Kapela Bliżej Siebie, w której skład wchodzą mieszkańcy Domu Pomocy Społecznej przy ul. Kosmonautów oraz wolontariusze, nagrała piosenkę „Lipka” we własnej aranżacji.

Wybór był nieprzypadkowy, ponieważ właśnie od „Lipki” rozpoczęła działalność kapela. Rozdzieleni z powodu pandemii jej członkowie postanowili w symboliczny sposób spotkać się ponownie.

– Ze względów pandemicznych jesteśmy od marca 2020 roku zamknięci. Nasza kapela „stacjonuje” w Domu Pomocy Społecznej przy ul. Kosmonautów. Niestety nie mamy możliwości spotykania się z wolontariuszami, stanowiącymi pozostałą część kapeli – mówi Maciej Dąbrowski, instruktor w Domu Pomocy Społecznej dla Osób Niepełnosprawnych Fizycznie przy ul. Kosmonautów w Lublinie, kierownik artystyczny kapeli Bliżej Siebie. – Pomyślałem, że muzyka łączy i stworzymy takie nagranie. Nagrania mieszkańców DPS-u odbywały się na miejscu, natomiast pozostałych wolontariuszy u mnie, w domowym studiu. Poprzez takie nagranie udało nam się znowu skupić.
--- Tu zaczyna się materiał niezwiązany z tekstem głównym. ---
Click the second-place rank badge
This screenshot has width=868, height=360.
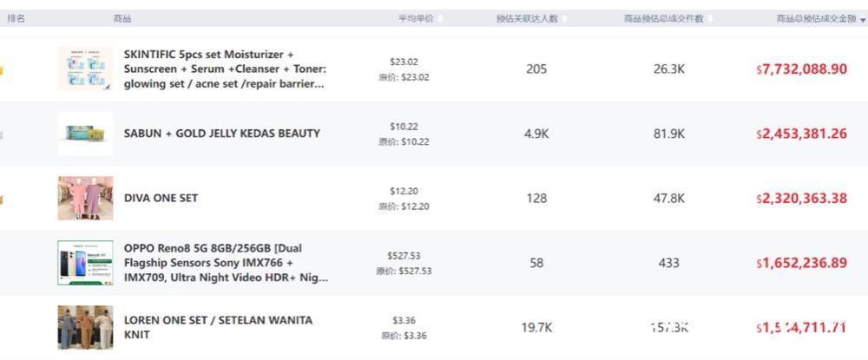(3, 134)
– Mieszkańcy bardzo lubią zajęcia muzyczne. A kiedy dowiedzieli się o tym projekcie, bardzo się ucieszyli  – opowiada Monika Jabłońska, terapeutka zajęciowa w Domu Pomocy Społecznej przy ul. Kosmonautów. – Na początku były pytania: „Jak to będzie wyglądać?”. Żaden z naszych mieszkańców bowiem nigdy nie nagrywał nic profesjonalnie. Powiedzieliśmy, że będą słuchawki na uszach, miksery, mikrofony. Na początku byli troszeczkę przerażeni liczbą tego sprzętu. Ale było nastawienie zadaniowe, że trzeba się skupić i zaśpiewać najlepiej, jak się da.

– Przyszedłem do kapeli, kiedy ona już istniała. Chciałem dać coś z siebie. Nawiązałem dobre kontakty z mieszkańcami Domu Pomocy Społecznej. Zauważyłem, że kochają oni tę muzykę i naszą robotę w „kapeli” – mówi Kazimierz Witek, grający na akordeonie członek kapeli Bliżej Siebie.  
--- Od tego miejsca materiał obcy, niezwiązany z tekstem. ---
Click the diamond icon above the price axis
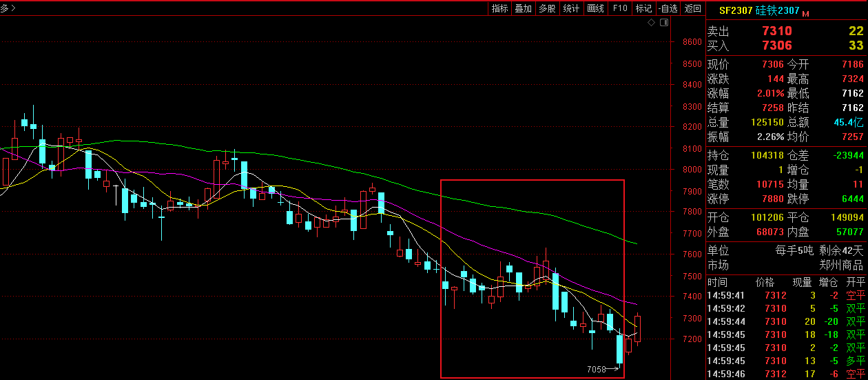The image size is (868, 380). 652,23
– Pamiętajmy, że mieszkańcy DPS-u są w pewien sposób odcięci od świata zewnętrznego; w pewien sposób wykluczeni społecznie czy kulturalnie. Kapela i związane z nią spotkania dawały im odskocznię. Ważne jest dla nich, żeby brać udział w czymś, co wykracza poza teren Domu – wyjaśnia Maciej Dąbrowski.
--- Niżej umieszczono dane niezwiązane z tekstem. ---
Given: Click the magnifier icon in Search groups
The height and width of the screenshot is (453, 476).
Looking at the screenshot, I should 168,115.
– Muzyka może pobudzić kogoś, kto jest przybity; pocieszyć kogoś, kto jest smutny; wyciszyć kogoś, kto jest nadmiernie pobudzony. W czasie pandemii i odizolowania się od normalnego życia mieszkańcy mieli świadomość, że w ten projekt będą włączone też inne osoby. I ta myśl pomagała im, bo wiedzieli, że z kimś współpracują – tłumaczy Monika Jabłońska.   

– „Lipka” jest znana, szczególnie na Lubelszczyźnie. Śpiewa ją Rokiczanka. Ale chcieliśmy wykonać ją w inny, charakterystyczny sposób – stwierdza Kazimierz Witek.

– Nam było ciężko, kiedy były największe restrykcje pandemiczne, a co mówić o osobach, które były zamknięte w Domu Pomocy Społecznej. Było im naprawdę ciężko.  Zaangażowani w kapelę mieszkańcy często pytają się, kiedy DPS w końcu na tyle się otworzy, że będziemy mogli robić próby – dodaje Monika Jabłońska.

Kapela Bliżej Siebie liczy ok. 40 osób. Najmłodsza ma 15 lat, najstarsza 88 lat. W nagraniach uczestniczyło 19 z nich, w tym troje mieszkańców DPS-u przy ul. Kosmonautów w Lublinie oraz dwóch mieszkańców DPS im. Roba Inja w Świdniku.